There are perks to being a personal finance blogger. I get positive feedback from readers. I was invited to help ring the NYSE bell on Wall Street. And you get sent free things to review occasionally.
That’s where Wealth by Virtue by Chad Gordon came from – it showed up on my doorstep one day.
Because I have two college-age kids at the beginning of their saving journey, I was immediately struck by his “Time Value of Money” section.
The main takeaways:
1. Start Early
Gordon gives the example of “Mary and Terry.” Mary saves $100 per month starting when they both turn 21 and earns a 10% return. Terry saves nothing in her 20s. Nine years later on their 30th birthday, Mary stops saving entirely, while Terry starts saving $100 per month with the same 10% return. When they turn 80, even though Mary hasn’t invested a penny for 50 years while Terry has been socking away $100/month the whole time, Mary STILL HAS MORE MONEY. She has $332k more than Terry.

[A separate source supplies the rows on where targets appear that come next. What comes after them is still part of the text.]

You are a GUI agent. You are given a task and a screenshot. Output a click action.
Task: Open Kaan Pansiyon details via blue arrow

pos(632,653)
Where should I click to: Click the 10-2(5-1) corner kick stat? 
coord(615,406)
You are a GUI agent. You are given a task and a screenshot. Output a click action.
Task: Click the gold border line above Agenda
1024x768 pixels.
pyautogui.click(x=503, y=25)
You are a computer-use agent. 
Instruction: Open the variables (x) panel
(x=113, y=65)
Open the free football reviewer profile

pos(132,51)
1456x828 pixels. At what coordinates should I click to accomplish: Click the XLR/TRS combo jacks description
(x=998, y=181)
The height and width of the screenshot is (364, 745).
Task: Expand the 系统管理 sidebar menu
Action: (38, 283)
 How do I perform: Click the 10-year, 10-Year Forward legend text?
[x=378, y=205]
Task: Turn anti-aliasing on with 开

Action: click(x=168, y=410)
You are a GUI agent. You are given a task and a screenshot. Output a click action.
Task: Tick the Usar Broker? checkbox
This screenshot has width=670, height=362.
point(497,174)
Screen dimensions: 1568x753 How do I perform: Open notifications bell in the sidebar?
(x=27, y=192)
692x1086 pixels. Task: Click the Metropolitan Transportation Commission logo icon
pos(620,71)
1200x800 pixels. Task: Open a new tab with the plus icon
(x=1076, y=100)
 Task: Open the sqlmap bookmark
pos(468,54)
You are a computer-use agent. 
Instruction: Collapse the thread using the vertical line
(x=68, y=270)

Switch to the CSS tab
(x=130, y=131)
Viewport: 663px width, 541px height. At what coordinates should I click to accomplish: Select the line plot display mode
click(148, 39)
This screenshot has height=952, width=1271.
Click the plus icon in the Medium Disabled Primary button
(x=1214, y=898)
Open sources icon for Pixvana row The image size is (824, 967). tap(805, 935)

When they both turn 100, Mary has increased the difference – she is now $1M richer!
It’s hard to fathom, but that’s the time value of money. The miracle of compound interest is the reason why super billionaire Warren Buffett made 99.7% of his money after the age of 52.
What to do as a result of knowing this? Start investing now, no matter how old you are. Twenty-one is best, but 30 is better than 40 is better than 50. The easiest way to get started is to ask your employer to set aside 401k/403b funds before they hit your paycheck. If your employer doesn’t offer a retirement benefit, do it yourself.
2. Your Rate of Return Matters – a Lot
Many years of investment isn’t sufficient by itself. The rate of return also really matters.
Gordon tells the story of Benjamin Franklin, who left $9,100 to Philadelphia and Boston in 1790 when he died. Unfortunately, he also specified a conservative investment vehicle which only yielded 5%, or about 2% after accounting for inflation. By 1990, with some withdrawals along the way, the funds were worth $6.5M. If the money had been invested in the general stock market, the two cities would have each had over $12B. That’s B for billion.
He notes that a 1% difference in investment returns doesn’t sound like much, but over a lifetime, it’s huge. He gives the example of two people at 20 years of age with $100,000, one of whom earns 10% and one 9%. By the time they reach 80, the 10% earner will have $12.8M more than the 9% earner. By 100 years, the difference is $106.2M:
What to do as a result of knowing this? Pour your savings into good-yielding, low-cost investments that are relatively safe, like exchange-traded funds (ETFs) or index funds. ETFs are baskets of stocks or other securities (good yielding and relatively safe) that aren’t actively managed (low cost).
Other Thoughts on Wealth by Virtue
For a book that came free to me, it’s surprisingly well-made. It’s a hardcover, with heavy stock pages and quality printing. A great coffee table book if nothing else. But once I started to dig into it, I was equally impressed with the content.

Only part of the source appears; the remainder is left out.